Steve Bissette has gathered a wonderful folder of posts looking at one of the great-but-in-danger-of-being-forgotten battle of the comics industry. Ratings.
In the late eighties, the comic book industry, and specifically DC Comics was moving towards a universal rating system for comic books distributed to comic stores, designed to protect against what were seen as political and legal threats against content in comic books. This was at a time when Vertigo was still an unnamed not-even-an-imprint at DC, all mixed up with DC Universe continuity. Marvel Comics published the wonderful and much-missed Epic Comics, their own version of the adult comic Heavy Metal. Elfquest was showing sex, Miracleman was showing birth, The Dark Knight was showing nipples and saying "shit", Omaha The Cat Dancer was showing… cat sex, Fantagraphics were pushging Love & Rockets and Howard Chaykin's Black Kiss was on the way. Mainstream comic books were beginning to push an envelope that had previously been the purview of underground comics. And a comic shop, Friendly Franks, has been busted for selling comics featuring homosexual scenes.

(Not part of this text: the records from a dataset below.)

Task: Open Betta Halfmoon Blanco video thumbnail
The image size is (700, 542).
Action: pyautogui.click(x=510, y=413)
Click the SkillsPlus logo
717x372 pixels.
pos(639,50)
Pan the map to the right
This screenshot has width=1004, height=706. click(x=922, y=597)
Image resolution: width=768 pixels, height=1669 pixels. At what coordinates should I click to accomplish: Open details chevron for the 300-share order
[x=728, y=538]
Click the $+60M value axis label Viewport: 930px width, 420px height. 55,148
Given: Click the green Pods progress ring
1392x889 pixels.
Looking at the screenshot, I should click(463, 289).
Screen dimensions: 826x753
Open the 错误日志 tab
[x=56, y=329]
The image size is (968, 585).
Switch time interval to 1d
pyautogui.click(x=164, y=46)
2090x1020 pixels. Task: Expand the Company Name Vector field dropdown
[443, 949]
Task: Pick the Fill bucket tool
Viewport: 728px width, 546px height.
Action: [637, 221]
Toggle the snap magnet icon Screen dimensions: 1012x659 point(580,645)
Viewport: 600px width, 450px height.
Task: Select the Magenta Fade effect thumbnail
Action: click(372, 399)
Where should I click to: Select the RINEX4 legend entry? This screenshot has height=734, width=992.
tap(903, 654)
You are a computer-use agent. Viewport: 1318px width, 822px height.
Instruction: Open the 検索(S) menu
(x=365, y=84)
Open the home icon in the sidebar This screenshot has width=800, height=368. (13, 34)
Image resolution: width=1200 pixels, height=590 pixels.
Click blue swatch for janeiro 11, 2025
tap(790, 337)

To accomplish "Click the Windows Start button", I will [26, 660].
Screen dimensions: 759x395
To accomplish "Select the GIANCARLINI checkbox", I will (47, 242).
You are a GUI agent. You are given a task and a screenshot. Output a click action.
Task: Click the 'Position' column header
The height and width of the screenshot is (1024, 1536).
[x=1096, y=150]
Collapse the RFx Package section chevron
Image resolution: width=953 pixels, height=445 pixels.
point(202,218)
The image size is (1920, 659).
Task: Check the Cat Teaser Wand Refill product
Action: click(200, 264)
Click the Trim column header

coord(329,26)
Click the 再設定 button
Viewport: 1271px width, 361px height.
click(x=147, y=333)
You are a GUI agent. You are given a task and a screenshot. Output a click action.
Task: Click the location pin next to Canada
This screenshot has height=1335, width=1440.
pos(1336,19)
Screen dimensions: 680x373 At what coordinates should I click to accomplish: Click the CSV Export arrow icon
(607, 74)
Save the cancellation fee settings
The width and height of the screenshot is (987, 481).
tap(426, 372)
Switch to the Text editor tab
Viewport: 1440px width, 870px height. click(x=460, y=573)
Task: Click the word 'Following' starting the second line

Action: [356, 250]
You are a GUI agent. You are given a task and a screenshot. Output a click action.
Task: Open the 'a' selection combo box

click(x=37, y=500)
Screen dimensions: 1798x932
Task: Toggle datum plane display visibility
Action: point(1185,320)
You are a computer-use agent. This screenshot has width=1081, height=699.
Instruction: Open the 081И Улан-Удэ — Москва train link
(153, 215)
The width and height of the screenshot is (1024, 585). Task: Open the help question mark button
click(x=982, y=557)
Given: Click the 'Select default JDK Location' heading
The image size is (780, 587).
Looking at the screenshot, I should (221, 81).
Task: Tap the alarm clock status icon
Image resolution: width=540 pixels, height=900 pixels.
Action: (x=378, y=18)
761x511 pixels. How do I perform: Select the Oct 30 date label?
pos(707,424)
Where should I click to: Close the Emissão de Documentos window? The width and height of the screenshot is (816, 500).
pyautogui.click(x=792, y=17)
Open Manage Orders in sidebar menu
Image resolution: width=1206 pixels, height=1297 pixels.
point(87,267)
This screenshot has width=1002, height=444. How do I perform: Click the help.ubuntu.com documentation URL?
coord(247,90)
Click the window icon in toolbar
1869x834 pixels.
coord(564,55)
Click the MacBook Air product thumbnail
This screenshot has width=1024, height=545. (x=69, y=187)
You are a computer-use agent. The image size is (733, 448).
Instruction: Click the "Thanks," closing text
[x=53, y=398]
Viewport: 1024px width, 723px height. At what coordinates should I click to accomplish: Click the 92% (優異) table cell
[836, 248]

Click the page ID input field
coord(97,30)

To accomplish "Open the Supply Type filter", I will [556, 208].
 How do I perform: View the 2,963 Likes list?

In light of concerns from Steve Geppi and Diamond Comics Distributors, a company that to this day is incredibly risk-averse when it comes to any legal matters, DC were going to introduce a new ratings and guidance system to their comics that might have seen any adult content banished to the hinterlands. Steve Bissette recalls how Frank Miller first got a copy of DC's memo regarding the new ratings and rallied the troops from Alan Moore to John Byrne, Moebius to Walt Simonson, to add their names to an announcement in CBG against the incoming practice, without any creative consultation, and wrote a letter to publisher Jeanette Kahn, which Bissette publishes for the first time.
Bissette also posts the memo, in which Kahn states that all DC Comics will now have a For Universal Readership or Suggested For Mature Readers labels. And that this would enable the publisher and creators to take risks, but protect and "the purchaser".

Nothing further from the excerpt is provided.